Pour l'heure, je ne peux plus. Sinon Rires et Chansons en cas de blues dans la bagnole. Les camarades Jean-Louis Foulquier et Laurent Lavige ont souffert du même syndrome.
- «Quand reprendrez-vous l'antenne?» Celle-là, on doit te la poser tous les jours...
C'est une question à laquelle ce n'est pas à moi de répondre. Depuis la décision de justice en juin dernier, la balle n'est plus dans mon camp. Je vais radoter mais je crois avoir fait un vrai boulot de service public, sans démériter, durant trente ans. Neuf direction successives l'ont confirmé. Je conçois très bien qu'une grille des programmes doit évoluer et qu'il faut donner à des plus jeunes l'occasion de s'exprimer. Mais ce n'est pas mon cas, puisque ce sont des rediffusions de programmes de la journée qui m'ont remplacé. Programmes qui sont parfois animés par des producteurs plus âgés que moi.
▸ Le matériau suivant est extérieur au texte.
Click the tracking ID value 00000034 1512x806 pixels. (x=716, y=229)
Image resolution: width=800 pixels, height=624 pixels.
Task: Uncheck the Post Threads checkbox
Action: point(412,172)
Je n'ai pas encore l'âge d'être à la retraite et, pour parler simplement, je dois encore gagner ma croûte afin d'entretenir ma famille. Je ne revendique pas mon retour à l'antenne dans les mêmes conditions que précédemment. Encore que cela ne bouleverserait en rien la grille des programmes et apporterait plus de considération envers les contribuables insomniaques. En revanche, je souhaite continuer à mettre mes compétences au service d'une maison pour laquelle j'ai donné énormément, malgré des horaires compliqués, souvent au détriment de ma vie sociale et familiale. Continuer de servir les auditeurs et les artistes.
- Si tu devais évoquer trois ou quatre «grands» souvenirs, lesquels te viendraient à l'esprit?
La naissance de ma fille, ses premiers pas que j'ai filmés, ses réussites notamment le concours de Sciences-Po Paris; cette nuit-là nous avons réveillé tout un village breton, sa bonne santé aujourd'hui. Mais tu souhaites certainement des bonheurs professionnels. Ils sont tellement nombreux. La rencontre avec René Barjavel dont j'avais présenté les textes au bac et dont j'ai été le dernier ami. Avoir eu Pauline Chauvet et Poupoune Gandon comme collaborateurs. Avoir réussi, via les ondes, a trouver une école pour une petite môme handicapée. Avoir reçu des gamins qui s'appelaient alors Keren Ann, Agnès Bihl, Dyonisos, Bénabar, Camille, Bertrand Belin, Jeanne Cherhal, Loïc Lantoine, Karimouche, Albin de la Simone, La grande Sophie, Yves Jamait, Emily Lozeau, Pauline Croze, Mell, Clarisse Lavanant, etc. [dit d'une traite]... Avoir réussi à gagner ma vie en discutant simplement avec des gens magnifiques. Mon pauvre Papa qui était ouvrier et qui gagnait moins que moi n'arrivait pas à le comprendre. Ouais, un miracle.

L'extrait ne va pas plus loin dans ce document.